I want the patience back. The Cubbies drew so many walks and saw so many pitches early on in the season, but it seems to have dropped off. I would like to see alot more pitches per at bat. It’s just a good way to play ball.
And finally, I wanna see them play like it’s all there for the taking. That’s how all the great teams of this era play. The Red Sox, Yankees, and even the Cardinals, go out there and just take wins from other teams. I like rallies, it’s a great way to win a game. I’m not talking about coming back from 7 runs every game, but I like it when they come back from 3 down in the 8th. It makes the players and fans wanna show up to the ballpark again the next day.
Let’s just hope this 2nd half is as good as the first. Go Cubs!
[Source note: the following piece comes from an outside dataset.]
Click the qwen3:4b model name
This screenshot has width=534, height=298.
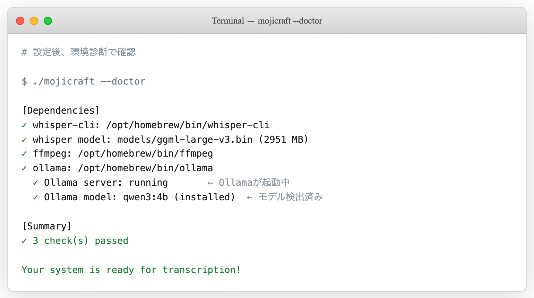(x=145, y=197)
It’s hard to not talk about Josh Hamilton after last night. I know that everyone’s going to be jumping on his bandwagon now, but for once I think thats a good thing. I always kind of like when ballplayers say they don’t play the game to be all-stars or anything like that, but in Hamilton’s case, I think he earned his much deserved validation. I mean, I can barely get myself to work in the morning and this guy is overcoming drug addiction and trying to hit balls out of Yankee Stadium. It’s hard not to like him… especially after seeing him interact with his teammates and the kids at the Derby. The Home Run Derby is one of those rare instances where you get to see some of your favorite players act like kids. It’s pretty much my favorite part of the the whole all-star break. Just seeing Hamilton fist-bump a little 8 year old and talk to him for a bit after he gave him a gatorade impresses me. Players get really caught up in their profession and image now a days (and not that I blame them, its probably hard not to), but it’s really great to see a guy like Hamilton who is just a big, strong, ballplayer who actually has fun.
During the ESPN coverage (both with Morgan and Berman, as well as with the Baseball Tonight crew) you heard alot about the “New Era” as Gammons titled it. These guys like Uggla, Morneau, Hamilton, Utley and Longoria are the faces of it. These are approachable, solid, no flash kind of ballplayers. Maybe it’s because I came into my own as a baseball fan during the Arms Races between McGwire and Sosa, and reluctantly watched as Bonds took the record, but I can really see the contrast. Sluggers today look like guys that are just in shape because they play baseball. Their legs are proportional to their arms and they all seem to sport quick, level swings with a snap to them (like Utley and Sizemore). I hate to sound corny and I hate to just jump on the wagon with Gammons, but I really think last night ushered in a new era of player. Flashy, jewlery wearing, sterioid using, agent reliant ballplayers are fading. In comes the guys who still play like their in college or the minors…they play small ball but can rip with the best of them, they make the plays they’re supposed to but also throw in a few gems every now and then, and most importantly they seemingly play team baseball. They laugh and joke with teammates, they have handshakes and pre-game rituals.
Now I know this all may sound really upbeat and overly-hopeful, and I do accept the reality that these guys may all turn into Barry Bonds type players, but for now, it’s a good time to be a baseball fan.